Vol. 536 No. 4
162 Mr. J. Bruton asked the Minister for Health and Children if toxicology testing of chemicals used in food production encompasses a sufficient varied population of animals to ensure that findings of possible toxins is assessable in a manner that would be beneficial for the variety of humankind. [14478/01]
Chemicals used in food production must undergo rigorous safety evaluation before they are approved. This research must include toxicological tests or tests to determine whether a substance is harmful to humans. In these tests the chemical is administered to laboratory animals, usually mixed with their diet.
There are basically two types of testing. First, the animals are exposed to concentrations of the chemical being tested that are much higher than will occur in human food. The animals are then subjected to observation and histopathological examination of tissues and organs. These tests are designed to elucidate the mechanism of intoxication and the likely sites of action within the body.
The second type of test is the determination of a threshold level for the chemical. This requires the administration of decreasing doses of the chemical until a level is achieved whereby there is no effect on the animal. These threshold values are often called no effect level, also known as NOEL, or no adverse effect level, also known as NOAEL, although other measures do exist. In all of these tests sufficient animals are used to comply with the existing international animal testing regimes.
Toxicological tests are designed to give information on any possible effects from short-term or long-term exposure to the proposed food chemical. Some effects include whether it may have any potential to cause cancer, also known as carcinogenicity, or affects male or female reproduction or the development of the embryo or the foetus if consumed by a pregnant woman which is called teratogenicity.
Other effects include the mutagenic potential of the compound or mutagenicity. That is its ability to interfere with genetic material in the body which could lead to the development of cancer or adverse effects in future generations. In this regard different tests may use different animal species or sub-populations depending on the question that is being answered.

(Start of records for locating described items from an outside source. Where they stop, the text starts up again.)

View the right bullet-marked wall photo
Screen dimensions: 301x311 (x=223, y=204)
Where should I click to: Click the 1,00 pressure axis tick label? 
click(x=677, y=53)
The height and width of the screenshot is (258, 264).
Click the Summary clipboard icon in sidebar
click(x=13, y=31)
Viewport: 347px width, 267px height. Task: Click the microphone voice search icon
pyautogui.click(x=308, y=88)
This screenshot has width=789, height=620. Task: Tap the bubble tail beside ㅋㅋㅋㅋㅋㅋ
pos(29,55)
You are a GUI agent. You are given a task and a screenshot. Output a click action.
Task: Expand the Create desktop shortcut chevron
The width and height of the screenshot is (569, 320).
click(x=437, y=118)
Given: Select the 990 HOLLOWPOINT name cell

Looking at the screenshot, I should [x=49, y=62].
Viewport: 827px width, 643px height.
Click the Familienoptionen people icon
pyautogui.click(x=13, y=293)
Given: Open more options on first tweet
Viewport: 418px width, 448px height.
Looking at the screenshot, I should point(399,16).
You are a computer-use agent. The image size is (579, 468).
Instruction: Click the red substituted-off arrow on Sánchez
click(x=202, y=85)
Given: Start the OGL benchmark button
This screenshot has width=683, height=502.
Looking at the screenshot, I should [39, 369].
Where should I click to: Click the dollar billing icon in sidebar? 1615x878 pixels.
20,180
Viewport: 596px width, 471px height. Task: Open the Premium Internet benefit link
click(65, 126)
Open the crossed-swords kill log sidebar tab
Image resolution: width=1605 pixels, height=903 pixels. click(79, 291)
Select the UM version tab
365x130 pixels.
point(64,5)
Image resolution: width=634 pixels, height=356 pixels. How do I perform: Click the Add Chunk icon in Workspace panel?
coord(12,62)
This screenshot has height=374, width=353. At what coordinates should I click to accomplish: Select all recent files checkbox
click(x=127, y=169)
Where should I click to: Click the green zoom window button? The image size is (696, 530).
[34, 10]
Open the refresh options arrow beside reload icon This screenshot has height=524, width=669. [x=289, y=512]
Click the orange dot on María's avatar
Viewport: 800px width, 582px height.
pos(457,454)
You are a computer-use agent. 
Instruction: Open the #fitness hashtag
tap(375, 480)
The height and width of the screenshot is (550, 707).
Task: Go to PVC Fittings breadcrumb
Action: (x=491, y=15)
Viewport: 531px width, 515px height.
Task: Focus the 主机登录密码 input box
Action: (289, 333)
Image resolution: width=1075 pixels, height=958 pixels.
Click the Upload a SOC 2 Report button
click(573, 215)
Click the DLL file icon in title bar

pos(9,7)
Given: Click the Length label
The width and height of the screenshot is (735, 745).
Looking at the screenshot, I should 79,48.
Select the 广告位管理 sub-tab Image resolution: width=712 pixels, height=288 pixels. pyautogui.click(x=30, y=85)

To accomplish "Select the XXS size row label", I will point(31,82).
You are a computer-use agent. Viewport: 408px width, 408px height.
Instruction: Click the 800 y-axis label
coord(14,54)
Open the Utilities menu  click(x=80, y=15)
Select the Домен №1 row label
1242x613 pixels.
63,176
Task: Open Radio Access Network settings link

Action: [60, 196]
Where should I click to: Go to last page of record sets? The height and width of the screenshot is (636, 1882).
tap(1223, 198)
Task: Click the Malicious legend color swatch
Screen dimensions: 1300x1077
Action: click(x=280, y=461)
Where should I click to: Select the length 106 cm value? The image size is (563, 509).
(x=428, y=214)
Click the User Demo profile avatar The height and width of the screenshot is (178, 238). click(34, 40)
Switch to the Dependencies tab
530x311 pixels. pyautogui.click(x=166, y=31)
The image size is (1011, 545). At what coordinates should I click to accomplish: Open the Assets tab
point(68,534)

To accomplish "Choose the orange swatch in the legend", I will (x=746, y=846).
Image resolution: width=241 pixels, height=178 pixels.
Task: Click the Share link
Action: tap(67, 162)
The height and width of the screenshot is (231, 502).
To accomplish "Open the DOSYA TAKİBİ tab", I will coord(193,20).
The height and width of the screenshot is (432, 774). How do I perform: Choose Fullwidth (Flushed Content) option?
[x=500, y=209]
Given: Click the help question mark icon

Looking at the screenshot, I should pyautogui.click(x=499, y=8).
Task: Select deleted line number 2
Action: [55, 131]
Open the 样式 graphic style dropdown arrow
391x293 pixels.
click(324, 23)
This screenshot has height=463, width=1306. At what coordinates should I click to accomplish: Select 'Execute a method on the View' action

Chemical safety assessments are carried out by bodies such as the European Unions' Scientific Committee on Food or the WHO/FAO Joint Expert Committee on Food Additives and Contaminants. Safety assessments are only carried out when there is sufficient data based on many toxicological studies often carried out by independent researchers in many countries. The safety assessment will always try to set a threshold level for human exposure to the chemical being evaluated. To do this the threshold level in animals is reduced by a safety factor based on the likely action of the chemical on the human body. This results in such threshold measures as acceptable daily intake, tolerable weekly intake or an acute reference dose which is also referred to as ArefD.